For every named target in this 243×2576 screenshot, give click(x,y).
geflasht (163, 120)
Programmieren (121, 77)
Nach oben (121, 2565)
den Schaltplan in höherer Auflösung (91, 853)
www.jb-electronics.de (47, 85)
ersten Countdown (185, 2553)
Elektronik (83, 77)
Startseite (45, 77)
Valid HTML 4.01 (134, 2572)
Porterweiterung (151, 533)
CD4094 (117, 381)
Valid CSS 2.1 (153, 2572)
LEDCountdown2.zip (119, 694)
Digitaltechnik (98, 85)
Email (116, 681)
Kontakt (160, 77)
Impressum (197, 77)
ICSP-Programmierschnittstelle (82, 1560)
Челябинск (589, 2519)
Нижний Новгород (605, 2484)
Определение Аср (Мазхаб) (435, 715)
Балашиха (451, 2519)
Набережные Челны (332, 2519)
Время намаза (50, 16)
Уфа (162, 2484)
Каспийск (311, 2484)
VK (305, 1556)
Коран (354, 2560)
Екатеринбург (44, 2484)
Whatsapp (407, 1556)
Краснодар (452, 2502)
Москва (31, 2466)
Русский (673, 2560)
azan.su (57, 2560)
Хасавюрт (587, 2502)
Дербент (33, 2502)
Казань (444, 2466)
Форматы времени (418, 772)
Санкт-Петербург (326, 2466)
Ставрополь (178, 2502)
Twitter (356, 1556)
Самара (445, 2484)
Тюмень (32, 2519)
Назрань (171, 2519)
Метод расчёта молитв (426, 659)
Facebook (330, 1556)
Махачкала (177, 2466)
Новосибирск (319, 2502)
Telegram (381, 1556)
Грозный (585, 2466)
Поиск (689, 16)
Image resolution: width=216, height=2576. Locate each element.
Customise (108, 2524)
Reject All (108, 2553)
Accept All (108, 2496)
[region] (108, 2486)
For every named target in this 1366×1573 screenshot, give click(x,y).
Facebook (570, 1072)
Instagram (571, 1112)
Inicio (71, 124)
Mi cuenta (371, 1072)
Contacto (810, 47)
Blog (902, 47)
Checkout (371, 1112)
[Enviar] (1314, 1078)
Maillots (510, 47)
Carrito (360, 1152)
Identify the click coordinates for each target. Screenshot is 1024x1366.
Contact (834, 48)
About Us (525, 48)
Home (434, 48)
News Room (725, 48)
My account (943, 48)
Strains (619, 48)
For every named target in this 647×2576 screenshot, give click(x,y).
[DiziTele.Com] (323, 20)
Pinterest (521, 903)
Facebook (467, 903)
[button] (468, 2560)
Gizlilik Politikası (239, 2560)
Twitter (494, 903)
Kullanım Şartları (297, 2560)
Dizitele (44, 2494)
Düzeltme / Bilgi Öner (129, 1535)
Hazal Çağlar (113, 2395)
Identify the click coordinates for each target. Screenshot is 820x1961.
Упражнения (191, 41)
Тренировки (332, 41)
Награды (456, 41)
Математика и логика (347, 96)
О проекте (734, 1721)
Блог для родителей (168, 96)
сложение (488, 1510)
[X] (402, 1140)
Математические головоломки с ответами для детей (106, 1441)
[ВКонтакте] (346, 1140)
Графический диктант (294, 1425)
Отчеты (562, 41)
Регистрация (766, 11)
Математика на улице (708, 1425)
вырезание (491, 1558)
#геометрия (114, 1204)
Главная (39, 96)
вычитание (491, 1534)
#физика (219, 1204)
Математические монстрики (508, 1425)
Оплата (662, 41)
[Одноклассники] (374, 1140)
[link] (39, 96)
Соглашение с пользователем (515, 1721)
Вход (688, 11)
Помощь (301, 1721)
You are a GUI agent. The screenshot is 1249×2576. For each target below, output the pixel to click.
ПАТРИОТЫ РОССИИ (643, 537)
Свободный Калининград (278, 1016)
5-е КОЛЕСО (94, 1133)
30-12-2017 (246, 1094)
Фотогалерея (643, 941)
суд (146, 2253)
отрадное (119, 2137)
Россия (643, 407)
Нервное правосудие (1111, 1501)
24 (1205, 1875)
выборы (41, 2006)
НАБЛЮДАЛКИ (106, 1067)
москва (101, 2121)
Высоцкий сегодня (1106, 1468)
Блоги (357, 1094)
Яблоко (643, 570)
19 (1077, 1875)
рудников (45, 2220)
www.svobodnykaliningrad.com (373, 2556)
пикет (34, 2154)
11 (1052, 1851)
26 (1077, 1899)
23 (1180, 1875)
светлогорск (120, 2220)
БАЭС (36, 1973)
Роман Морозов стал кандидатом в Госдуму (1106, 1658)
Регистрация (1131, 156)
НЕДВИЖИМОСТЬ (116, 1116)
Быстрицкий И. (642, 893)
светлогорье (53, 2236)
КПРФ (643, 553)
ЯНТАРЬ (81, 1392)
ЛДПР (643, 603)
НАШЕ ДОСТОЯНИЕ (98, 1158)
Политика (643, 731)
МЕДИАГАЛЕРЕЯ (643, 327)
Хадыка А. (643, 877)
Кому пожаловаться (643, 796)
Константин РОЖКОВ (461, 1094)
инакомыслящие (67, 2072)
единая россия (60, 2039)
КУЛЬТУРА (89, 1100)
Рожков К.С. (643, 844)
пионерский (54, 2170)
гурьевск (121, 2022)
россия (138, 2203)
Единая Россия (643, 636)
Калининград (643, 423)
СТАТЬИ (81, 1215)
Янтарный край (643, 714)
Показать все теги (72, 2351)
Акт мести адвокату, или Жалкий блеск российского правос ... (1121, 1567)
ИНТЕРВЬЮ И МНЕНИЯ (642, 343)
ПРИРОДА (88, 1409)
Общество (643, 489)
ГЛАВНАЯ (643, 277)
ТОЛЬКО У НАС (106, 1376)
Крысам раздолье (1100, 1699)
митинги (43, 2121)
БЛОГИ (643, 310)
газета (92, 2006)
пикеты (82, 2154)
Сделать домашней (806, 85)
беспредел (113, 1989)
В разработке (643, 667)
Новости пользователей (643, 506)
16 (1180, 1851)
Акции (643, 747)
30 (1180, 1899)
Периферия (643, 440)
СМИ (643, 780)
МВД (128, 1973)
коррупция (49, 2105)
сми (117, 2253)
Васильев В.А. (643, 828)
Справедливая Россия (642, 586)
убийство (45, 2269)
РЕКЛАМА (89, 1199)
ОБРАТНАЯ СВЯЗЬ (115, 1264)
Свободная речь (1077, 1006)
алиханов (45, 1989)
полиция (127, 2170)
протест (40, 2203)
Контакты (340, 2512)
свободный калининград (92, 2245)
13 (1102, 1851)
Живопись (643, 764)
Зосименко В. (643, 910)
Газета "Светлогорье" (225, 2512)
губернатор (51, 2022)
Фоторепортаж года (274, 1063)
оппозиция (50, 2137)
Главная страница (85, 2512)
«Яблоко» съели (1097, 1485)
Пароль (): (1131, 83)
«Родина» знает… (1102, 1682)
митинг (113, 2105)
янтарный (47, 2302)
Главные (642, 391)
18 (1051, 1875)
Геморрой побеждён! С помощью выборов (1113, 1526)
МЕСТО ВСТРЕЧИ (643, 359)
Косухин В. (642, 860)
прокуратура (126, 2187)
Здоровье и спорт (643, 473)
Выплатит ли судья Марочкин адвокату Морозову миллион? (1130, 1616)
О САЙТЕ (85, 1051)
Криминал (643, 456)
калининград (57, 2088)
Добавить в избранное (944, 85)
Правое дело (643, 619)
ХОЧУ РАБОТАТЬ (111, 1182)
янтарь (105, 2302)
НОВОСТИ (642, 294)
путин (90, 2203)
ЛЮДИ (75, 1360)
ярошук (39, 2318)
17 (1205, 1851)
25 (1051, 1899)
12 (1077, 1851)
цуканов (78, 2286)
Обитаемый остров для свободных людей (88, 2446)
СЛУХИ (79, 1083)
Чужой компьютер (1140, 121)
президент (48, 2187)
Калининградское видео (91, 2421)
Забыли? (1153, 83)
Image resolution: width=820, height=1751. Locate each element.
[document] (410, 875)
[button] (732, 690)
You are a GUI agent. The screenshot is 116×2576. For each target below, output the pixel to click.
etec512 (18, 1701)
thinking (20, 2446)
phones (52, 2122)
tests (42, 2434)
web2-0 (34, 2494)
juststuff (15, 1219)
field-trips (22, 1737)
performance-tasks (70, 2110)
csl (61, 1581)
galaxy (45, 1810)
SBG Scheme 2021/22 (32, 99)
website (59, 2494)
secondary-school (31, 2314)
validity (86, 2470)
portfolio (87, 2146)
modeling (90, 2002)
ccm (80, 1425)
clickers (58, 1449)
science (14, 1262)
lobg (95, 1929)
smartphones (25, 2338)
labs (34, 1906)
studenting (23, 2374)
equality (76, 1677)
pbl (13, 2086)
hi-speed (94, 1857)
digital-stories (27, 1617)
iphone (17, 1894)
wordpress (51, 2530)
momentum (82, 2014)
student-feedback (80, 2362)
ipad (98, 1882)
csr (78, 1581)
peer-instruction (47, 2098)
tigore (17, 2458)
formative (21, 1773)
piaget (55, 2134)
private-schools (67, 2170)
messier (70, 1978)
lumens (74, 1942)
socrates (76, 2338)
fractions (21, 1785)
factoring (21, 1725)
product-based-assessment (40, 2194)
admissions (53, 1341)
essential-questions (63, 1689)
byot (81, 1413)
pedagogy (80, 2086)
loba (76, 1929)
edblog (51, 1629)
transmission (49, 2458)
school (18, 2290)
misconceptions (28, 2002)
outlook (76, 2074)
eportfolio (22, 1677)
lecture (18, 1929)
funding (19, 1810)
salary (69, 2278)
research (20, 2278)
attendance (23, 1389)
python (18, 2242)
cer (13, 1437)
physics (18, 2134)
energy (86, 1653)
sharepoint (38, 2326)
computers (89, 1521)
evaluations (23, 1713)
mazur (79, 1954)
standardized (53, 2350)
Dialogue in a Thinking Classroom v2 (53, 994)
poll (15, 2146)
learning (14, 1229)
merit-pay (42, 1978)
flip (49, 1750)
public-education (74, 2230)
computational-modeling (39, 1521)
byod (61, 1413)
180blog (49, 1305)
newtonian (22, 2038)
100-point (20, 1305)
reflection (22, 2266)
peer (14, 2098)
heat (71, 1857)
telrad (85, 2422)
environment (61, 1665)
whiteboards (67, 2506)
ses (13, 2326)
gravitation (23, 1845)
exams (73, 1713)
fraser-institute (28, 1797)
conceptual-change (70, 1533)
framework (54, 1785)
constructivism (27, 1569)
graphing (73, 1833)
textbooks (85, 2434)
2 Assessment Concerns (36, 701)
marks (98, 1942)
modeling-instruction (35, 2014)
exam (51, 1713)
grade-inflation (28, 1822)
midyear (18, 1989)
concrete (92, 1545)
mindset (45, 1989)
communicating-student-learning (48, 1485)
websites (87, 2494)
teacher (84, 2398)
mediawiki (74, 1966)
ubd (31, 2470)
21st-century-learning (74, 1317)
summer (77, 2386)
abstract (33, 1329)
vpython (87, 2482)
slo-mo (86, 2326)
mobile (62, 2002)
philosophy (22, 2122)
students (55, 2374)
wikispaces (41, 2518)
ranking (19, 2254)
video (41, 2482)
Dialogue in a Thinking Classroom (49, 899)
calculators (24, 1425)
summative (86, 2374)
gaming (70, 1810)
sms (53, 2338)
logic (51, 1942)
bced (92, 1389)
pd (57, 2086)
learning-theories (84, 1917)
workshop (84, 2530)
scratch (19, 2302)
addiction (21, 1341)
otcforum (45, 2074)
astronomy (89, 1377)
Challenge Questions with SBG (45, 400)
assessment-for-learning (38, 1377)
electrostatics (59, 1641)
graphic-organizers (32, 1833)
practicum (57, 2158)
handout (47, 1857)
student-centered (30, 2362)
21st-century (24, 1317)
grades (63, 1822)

## TASK STATEMENT
From the listing above, the lines starting with the one that has "ПРИРОДА (88, 1409)" and running through the one that has "Забыли? (1153, 83)" should be copied exactly, ends included.

## YOUR RESPONSE
ПРИРОДА (88, 1409)
Общество (643, 489)
ГЛАВНАЯ (643, 277)
ТОЛЬКО У НАС (106, 1376)
Крысам раздолье (1100, 1699)
митинги (43, 2121)
БЛОГИ (643, 310)
газета (92, 2006)
пикеты (82, 2154)
Сделать домашней (806, 85)
беспредел (113, 1989)
В разработке (643, 667)
Новости пользователей (643, 506)
16 (1180, 1851)
Акции (643, 747)
30 (1180, 1899)
Периферия (643, 440)
СМИ (643, 780)
МВД (128, 1973)
коррупция (49, 2105)
сми (117, 2253)
Васильев В.А. (643, 828)
Справедливая Россия (642, 586)
убийство (45, 2269)
РЕКЛАМА (89, 1199)
ОБРАТНАЯ СВЯЗЬ (115, 1264)
Свободная речь (1077, 1006)
алиханов (45, 1989)
полиция (127, 2170)
протест (40, 2203)
Контакты (340, 2512)
свободный калининград (92, 2245)
13 (1102, 1851)
Живопись (643, 764)
Зосименко В. (643, 910)
Газета "Светлогорье" (225, 2512)
губернатор (51, 2022)
Фоторепортаж года (274, 1063)
оппозиция (50, 2137)
Главная страница (85, 2512)
«Яблоко» съели (1097, 1485)
Пароль (): (1131, 83)
«Родина» знает… (1102, 1682)
митинг (113, 2105)
янтарный (47, 2302)
Главные (642, 391)
18 (1051, 1875)
Геморрой побеждён! С помощью выборов (1113, 1526)
МЕСТО ВСТРЕЧИ (643, 359)
Косухин В. (642, 860)
прокуратура (126, 2187)
Здоровье и спорт (643, 473)
Выплатит ли судья Марочкин адвокату Морозову миллион? (1130, 1616)
О САЙТЕ (85, 1051)
Криминал (643, 456)
калининград (57, 2088)
Добавить в избранное (944, 85)
Правое дело (643, 619)
ХОЧУ РАБОТАТЬ (111, 1182)
янтарь (105, 2302)
НОВОСТИ (642, 294)
путин (90, 2203)
ЛЮДИ (75, 1360)
ярошук (39, 2318)
17 (1205, 1851)
25 (1051, 1899)
12 (1077, 1851)
цуканов (78, 2286)
Обитаемый остров для свободных людей (88, 2446)
СЛУХИ (79, 1083)
Чужой компьютер (1140, 121)
президент (48, 2187)
Калининградское видео (91, 2421)
Забыли? (1153, 83)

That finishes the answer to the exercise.